Writing a custom subclass of Tpetra::Operator
Lesson topics

This lesson shows an example of a custom subclass of Tpetra::Operator. Tpetra::Operator generalizes the idea of a sparse matrix-vector product. While Tpetra::CrsMatrix always represents a sparse matrix, a Tpetra::Operator is just a function from an input Tpetra::MultiVector to an output Tpetra::MultiVector.
This example implements a Tpetra::Operator subclass that applies a 1-D Laplacian with Dirichlet boundary conditions. It accepts a communicator and a global number of mesh points.
Code example

This example shows how to implement a custom Tpetra::Operator.
// @HEADER
// *****************************************************************************
//          Tpetra: Templated Linear Algebra Services Package
//
// Copyright 2008 NTESS and the Tpetra contributors.
// SPDX-License-Identifier: BSD-3-Clause
// *****************************************************************************
// @HEADER
#include <Tpetra_Core.hpp>
#include <Tpetra_MultiVector.hpp>
#include <Tpetra_Operator.hpp>
#include <Tpetra_Vector.hpp>
#include <Teuchos_TimeMonitor.hpp>
#include <cstdlib> // EXIT_SUCCESS, EXIT_FAILURE
#include <iostream>
// Define a class for our user-defined operator.
// In this case, it is the tridiagonal matrix [-1,2,-1].

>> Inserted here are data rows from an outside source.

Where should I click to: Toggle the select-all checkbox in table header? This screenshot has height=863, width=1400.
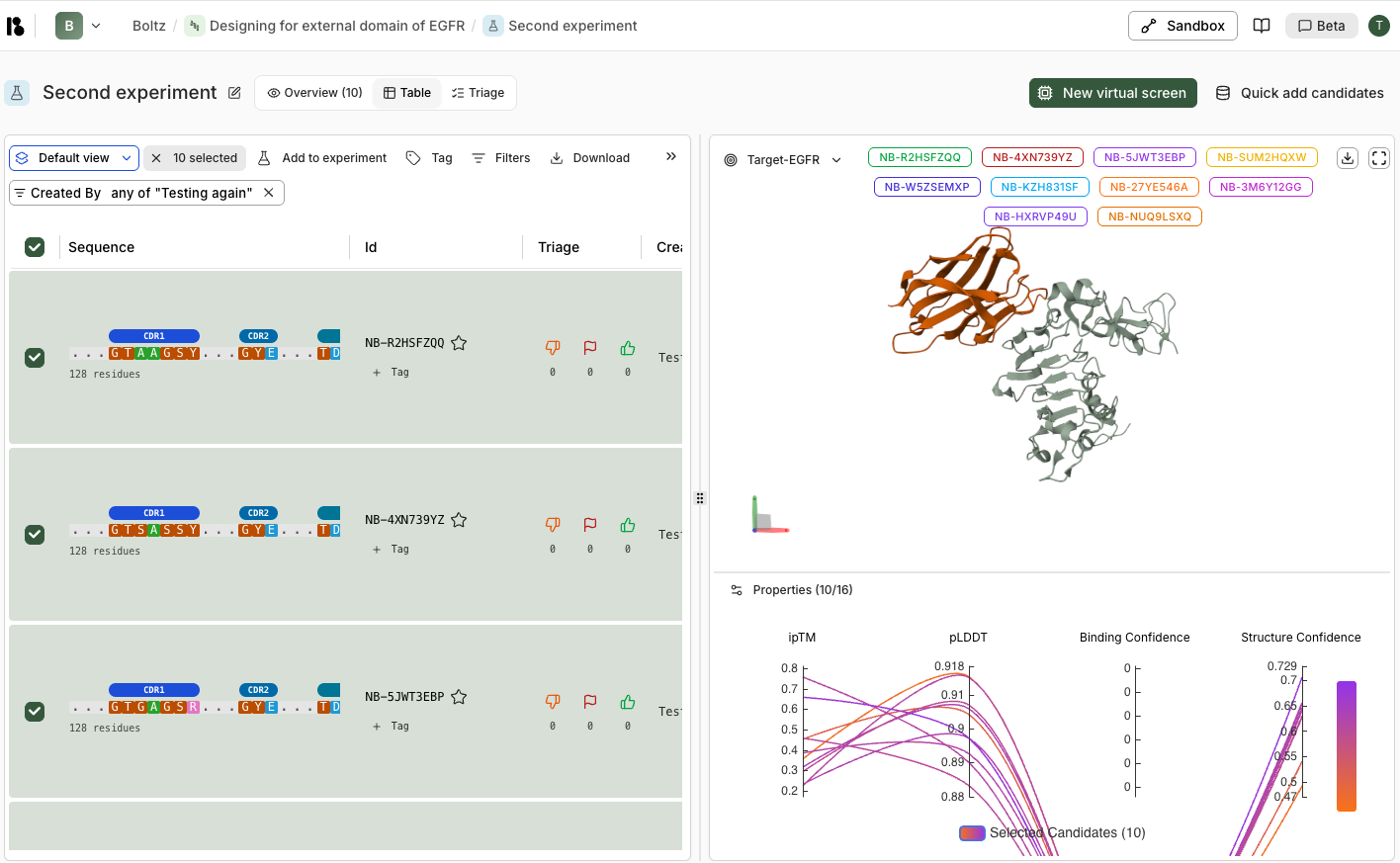coord(35,247)
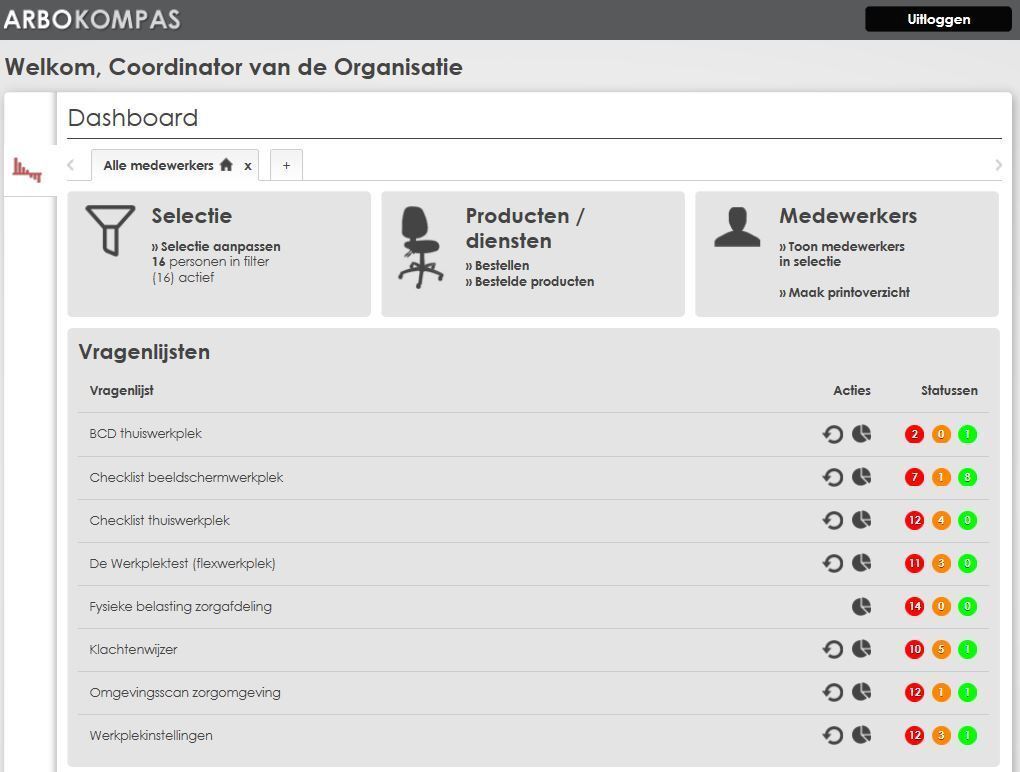
Task: Click the office chair icon
Action: click(420, 247)
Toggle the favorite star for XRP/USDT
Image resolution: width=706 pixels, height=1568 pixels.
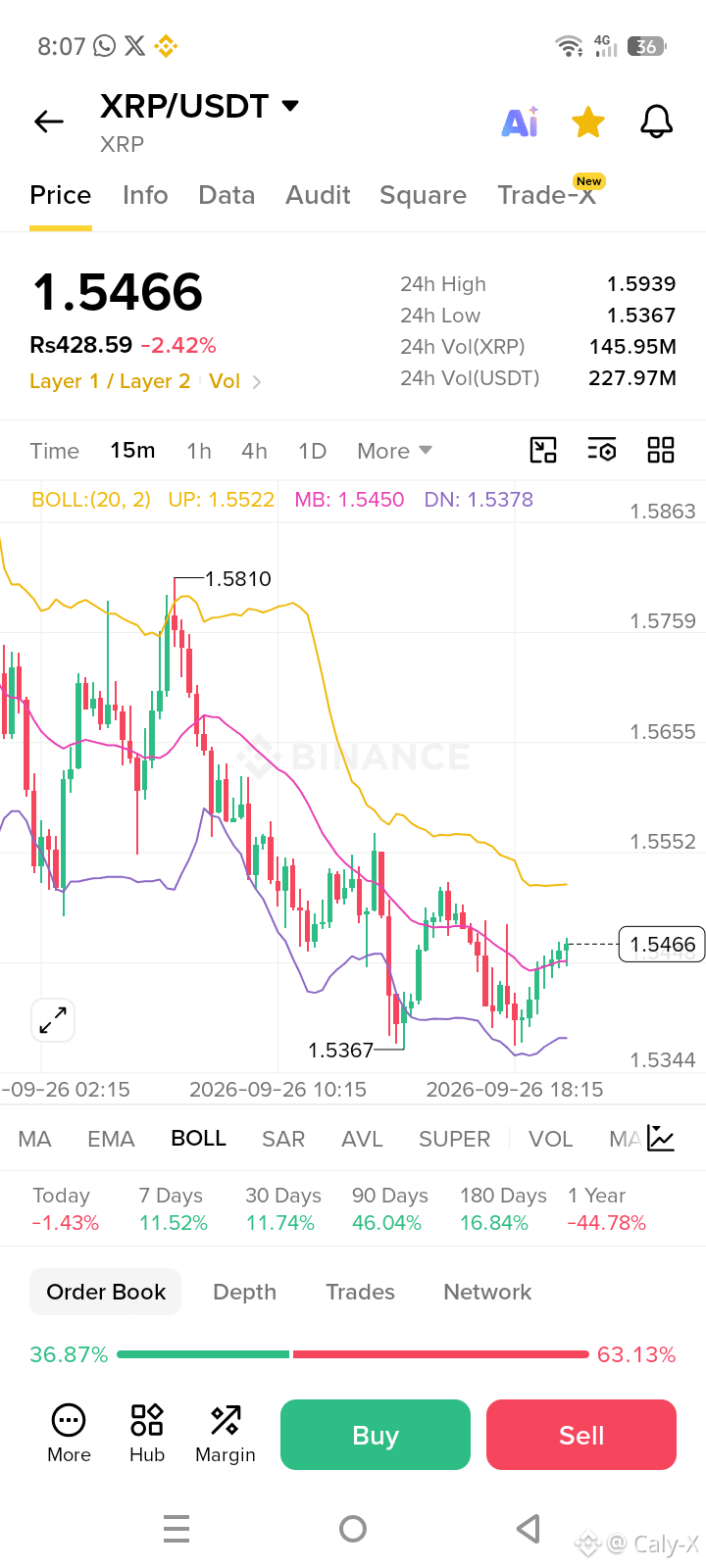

// You may define it to be whatever you like.
//
// In general, Trilinos does NOT require the user to deal with MPI
// communication explicitly.  If you want to define your own operator
// though, there's no getting around it.  Fortunately, Trilinos makes
// this relatively straightforward with the use of Map and Import
// objects.  All you have to do is define your initial data
// distribution (which is a block row distribution here), and the data
// distribution you need to perform the operations of your
// matrix-vector multiply.  For instance, when performing a
// matrix-vector multiply with a tridiagonal matrix (with a block row
// distribution), each process needs to know the last element owned by
// the previous process and the first element owned by the next
// process.
//
// If you are only interested in running the code sequentially, you
// may safely ignore everything here regarding Map and Import objects.
class MyOp : public Tpetra::Operator<> {
public:
  // Tpetra::Operator subclasses should always define these four typedefs.
  typedef Tpetra::Operator<>::scalar_type scalar_type;
  typedef Tpetra::Operator<>::local_ordinal_type local_ordinal_type;
  typedef Tpetra::Operator<>::global_ordinal_type global_ordinal_type;
  typedef Tpetra::Operator<>::node_type node_type;
  // The type of the input and output arguments of apply().
  typedef Tpetra::MultiVector<scalar_type, local_ordinal_type,
                              global_ordinal_type, node_type> MV;
  // The Map specialization used by this class.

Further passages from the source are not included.